MEDICAL ANECDOTAL REPORT
Indexing Title: RMAGUDA’S MAR [15-06]
MAR Title: Appreciation of Our Resources but Accepting Our Limitation As Well
Date of Medical Observation: June 2015
Tag: Accepting the limitations that we have in providing surgical care for our patients
As the night was winding down during one of our duty day, a referral from the Department of Pediatrics came. The referral was that of an 8-month-old female with a chief complaint of abdominal enlargement. The patient according to her mother was born full-term with no feto-maternal complications upon delivery. Patient had no jaundice, no abdominal pain, and with normal bowel movement. Her abdomen however was another matter. Her abdomen although soft was noted to be gradually becoming more globular as the days passed. And so when the patient’s grandmother visited them and pointed out her noticeably globular abdomen, the patient’s parents became worried and immediately brought the patient for consult.
Upon examination of the abdomen, the patient was noted to have globular, normoactive bowel sounds, soft, nontender abdomen. Digital rectal examination was unremarkable. The patient was then referred to our Pediatric Surgery Consultant, who requested for an abdominal computed tomography which revealed Cystic Dilatation of the distal common bile duct compatible with a choledochal duct cyst, probably Type 1. The dilatation is located near the area of the pancreatic head measuring 6.8×5.8×5.4 cm. There is significant obstructive dilatation of the intrahepatic bile ducts and of the gallbladder.
I immediately relayed this information to our Pediatric Surgery Consultant, who then asked if we had already done the operation needed for the patient before. I told him that unfortunately I have not yet performed nor assisted in one. To my surprise, our consultant suddenly became livelier as he told me that we would do a hepaticojejunostomy for the patient. He would teach me the step-by-step of the procedure so we could do it on our own in the future. But before our consultant could further endorse his requirements for the procedure, our conversation was cut short when he asked if we have a portable x-ray in the operating room, which is needed for an intraoperative cholangiogram. Unfortunately in our hospital we have none for the past 3 years already. Our consultant then just instructed to refer the patient at the Philippine Children’s Medical Center. With much regret, the patient’s parents were given the referral and were sent on their way.

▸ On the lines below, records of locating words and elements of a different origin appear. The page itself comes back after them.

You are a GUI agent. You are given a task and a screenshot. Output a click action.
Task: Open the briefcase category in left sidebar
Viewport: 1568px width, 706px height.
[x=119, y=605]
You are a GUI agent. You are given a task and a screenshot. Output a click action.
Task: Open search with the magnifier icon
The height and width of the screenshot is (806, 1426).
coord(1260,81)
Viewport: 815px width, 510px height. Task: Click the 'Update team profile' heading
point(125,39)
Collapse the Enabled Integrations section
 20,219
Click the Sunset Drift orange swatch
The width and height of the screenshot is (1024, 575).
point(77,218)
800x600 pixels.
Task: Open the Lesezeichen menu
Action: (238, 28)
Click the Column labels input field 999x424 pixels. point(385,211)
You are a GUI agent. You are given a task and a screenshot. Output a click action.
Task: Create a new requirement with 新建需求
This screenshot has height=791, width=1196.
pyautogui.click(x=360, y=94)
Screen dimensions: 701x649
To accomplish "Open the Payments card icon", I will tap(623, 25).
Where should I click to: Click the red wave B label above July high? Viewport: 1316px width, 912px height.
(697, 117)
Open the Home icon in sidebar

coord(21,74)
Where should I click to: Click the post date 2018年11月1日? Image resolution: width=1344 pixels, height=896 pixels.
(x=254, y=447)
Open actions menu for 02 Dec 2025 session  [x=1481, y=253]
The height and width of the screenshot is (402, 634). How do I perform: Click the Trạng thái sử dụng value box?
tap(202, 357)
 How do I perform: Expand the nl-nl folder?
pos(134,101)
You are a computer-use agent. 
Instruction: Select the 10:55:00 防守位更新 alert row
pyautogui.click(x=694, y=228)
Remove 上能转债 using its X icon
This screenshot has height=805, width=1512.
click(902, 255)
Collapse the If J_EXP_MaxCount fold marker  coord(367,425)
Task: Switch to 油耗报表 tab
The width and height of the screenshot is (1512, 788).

(Physical, Professional/Ethical, Psychosocial)
(Discovery, Stimulus, Reinforcement)
Years ago, our department started with only few consultants and residents. Since then, our department has evolved and branched out from general surgery to surgical subspecialties. Under the leadership of our chairman, with influence and great effort, I, together with my fellow residents are privileged and now enjoying to be trained and assisted by a number of great surgeons who are more than willing to do cases in our institution, be it a simple appendectomy to the more complicated by-pass procedures and operations needing multi-disciplinary care. Not only are we lucky to be graced by our consultants during our operations, but also, another factor which makes our training more challenging is the fact that our institution has been a catch basin of indigent patients with rare diagnosis and needing complicated medical and surgical management. Patients are more often referred to our department for possible surgical intervention. After our assessment, we then refer these cases to our consultants to guide us in the proper and appropriate management of patients. Once our consultants have instructed us of the planned management, we schedule our patients for operation. However, even with our consultants who are very eager to help and very willing to teach us, the circumstance of our hospital hinders us with limited facilities that we have here in our institution. It is in these circumstances that contributed efforts from our consultants and our willingness to learn are not enough to be able to fulfill our goal of providing service to all indigent patients with complicated cases who need our utmost help. Acceptance of these limitations however is not enough to free ourselves from the guilt of failing to provide service to those who need us. Instead, let this be an initiating event that the administration should act accordingly.
ROJoson’s Notes (17jan20):
There will be always be times of limitations in terms of lack and scarcity of resources in any hospitals. The public, the community of patients, the staff and the hospital administration should realize this. The hospital administration, however, should strive their best to make needed resources available most of the time, if not at all time. Needed means “required” based on the hospital’s declaration of its capacity to serve its patients primarily (example – levels 1, 2, 3 based on DOH classification) and based on the realistic expectation of the community, secondarily.